From the line that contains "Viewport: 988px width, 671px height." to the last line of the data, every line is to be transcribed exactly; no other line is to be included.

(Stored data entries)
——————
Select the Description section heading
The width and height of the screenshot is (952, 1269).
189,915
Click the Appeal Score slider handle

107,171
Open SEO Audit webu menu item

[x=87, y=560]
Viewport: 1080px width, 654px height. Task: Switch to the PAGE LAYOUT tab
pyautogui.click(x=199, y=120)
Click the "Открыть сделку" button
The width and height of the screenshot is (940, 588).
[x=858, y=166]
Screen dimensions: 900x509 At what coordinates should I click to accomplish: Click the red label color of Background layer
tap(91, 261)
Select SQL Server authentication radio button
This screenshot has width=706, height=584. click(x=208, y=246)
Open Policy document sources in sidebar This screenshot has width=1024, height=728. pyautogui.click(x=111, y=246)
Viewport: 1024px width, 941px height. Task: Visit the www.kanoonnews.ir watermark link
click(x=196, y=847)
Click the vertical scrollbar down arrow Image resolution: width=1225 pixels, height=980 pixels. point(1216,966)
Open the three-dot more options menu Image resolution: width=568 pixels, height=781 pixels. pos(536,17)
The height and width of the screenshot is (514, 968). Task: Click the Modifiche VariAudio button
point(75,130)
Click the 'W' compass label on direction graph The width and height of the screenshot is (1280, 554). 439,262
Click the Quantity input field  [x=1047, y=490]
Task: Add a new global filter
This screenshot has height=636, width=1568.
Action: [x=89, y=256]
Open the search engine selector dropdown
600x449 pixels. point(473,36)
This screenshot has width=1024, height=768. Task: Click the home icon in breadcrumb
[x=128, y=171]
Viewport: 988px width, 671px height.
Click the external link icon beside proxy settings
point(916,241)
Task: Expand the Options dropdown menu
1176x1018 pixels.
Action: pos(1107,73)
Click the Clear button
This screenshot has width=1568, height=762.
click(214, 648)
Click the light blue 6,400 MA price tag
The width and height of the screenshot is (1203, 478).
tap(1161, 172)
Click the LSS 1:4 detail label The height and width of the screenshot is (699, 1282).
——————
[WRITTEN SOLUTION]
Viewport: 988px width, 671px height.
Click the external link icon beside proxy settings
point(916,241)
Task: Expand the Options dropdown menu
1176x1018 pixels.
Action: pos(1107,73)
Click the Clear button
This screenshot has width=1568, height=762.
click(214, 648)
Click the light blue 6,400 MA price tag
The width and height of the screenshot is (1203, 478).
tap(1161, 172)
Click the LSS 1:4 detail label The height and width of the screenshot is (699, 1282).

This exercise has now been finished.